Legislated state and local hourly wage law increases also pose significant challenges to retail stores, supermarkets, fast food restaurants and other businesses with operations and financial conditions that depend on unskilled, low-priced labor.
Health Care. Health care industry bankruptcies have increased as bankruptcy filings across the broader economy have plunged since 2010. Health care bankruptcy filings more than tripled in 2017, according to data compiled by Bloomberg. Additionally, health care mergers and acquisitions have noticeably increased in number. From 2013-14 to 2015-16, the number of U.S. distressed health care M&A transactions increased by over 85 percent, according to an article in the May 2017 issue of Journal of Corporate Renewal. The need for financial restructurings in the health care sector is expected to continue in 2018 and beyond.

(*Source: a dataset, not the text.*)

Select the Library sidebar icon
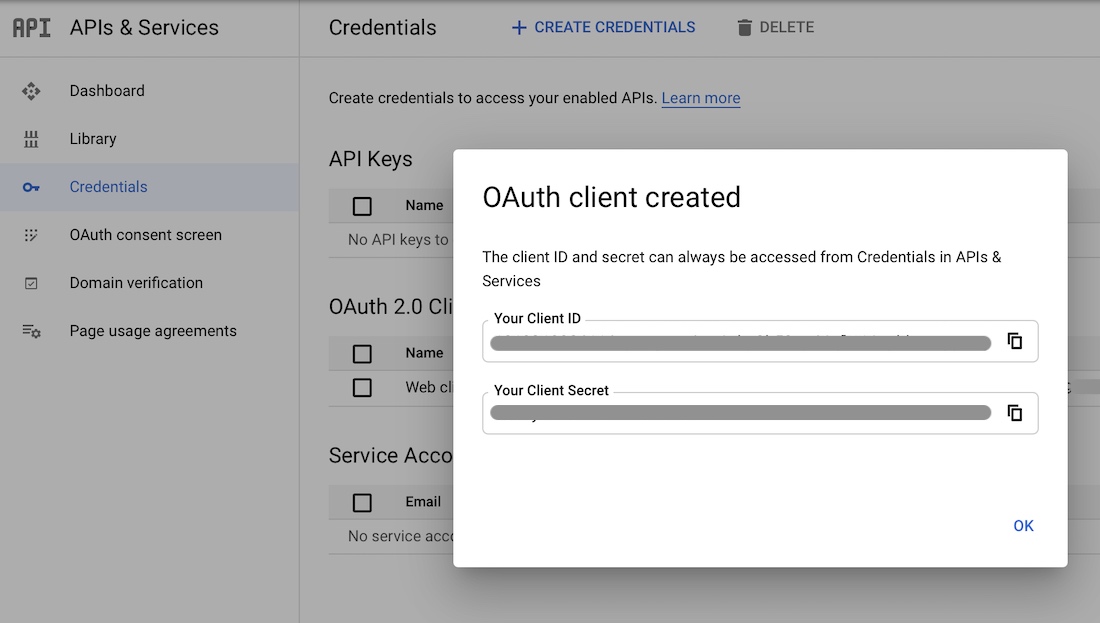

Changes in the ways health care is delivered have increased financial stress in the health care industry: the shift from volume-based to value-based reimbursement schemes; payer-led demand for less costly outpatient (rather than inpatient) procedures; the increased need for equipment and technology investments; and heightened competition among competitors, particularly in rural hospitals and senior assisted living facilities.
Continuing uncertainty about the future of the ACA (see "As Congress Struggles With ACA Repeal, Trump Administration Moves Forward With Regulatory Reform") also contributes to health care industry distress and is an important factor in health care workouts, restructurings and transactions. This uncertainty has caused some insurers to increase their premiums or exit ACA insurance exchanges. The number of uninsured patients may rise as premiums increase and patients have fewer insurance options, and a spike in uninsured patients may impose further financial pressure on health care providers. For instance, many private rural hospitals that now receive reduced payments under the ACA must nevertheless provide care to large numbers of poor and uninsured patients. The recent tax legislative elimination of the individual mandate that requires most Americans to have health insurance or pay a penalty may lead to a significant increase in the uninsured population that must be cared for by hospitals already in financial distress.
Continuing uncertainty about the future of the ACA also contributes to health care industry distress and is an important factor in health care workouts, restructurings and transactions.
Political and Regulatory Impacts. Recent and potential U.S. political and regulatory changes may impact restructuring markets in certain industries. The Trump administration has adopted a pro-pipeline stance that may improve market conditions for oilfield service and pipeline industries. Also, the Trump administration has expressed its intention to repeal or alter some provisions of the Dodd-Frank Act. The act provides for the reorganization of failing banks and other financial institutions, and repeal or amendment of it may change the restructuring landscape for financial institutions. Federal Reserve policies and actions that increase interest rates will influence availability of credit.
Perhaps most significant are the recent reforms and changes to the U.S. tax code. (See "US Tax Reform Enacts the Most Comprehensive Changes in Three Decades.") The major reduction in the U.S. corporate tax rate may drive increased economic activity in numerous sectors and result in repatriation into the U.S. of significant capital. Such developments may result in significant general economic growth that leads to inflationary pressures and higher interest rates, which tend to increase the need for corporate restructuring activity in certain sectors.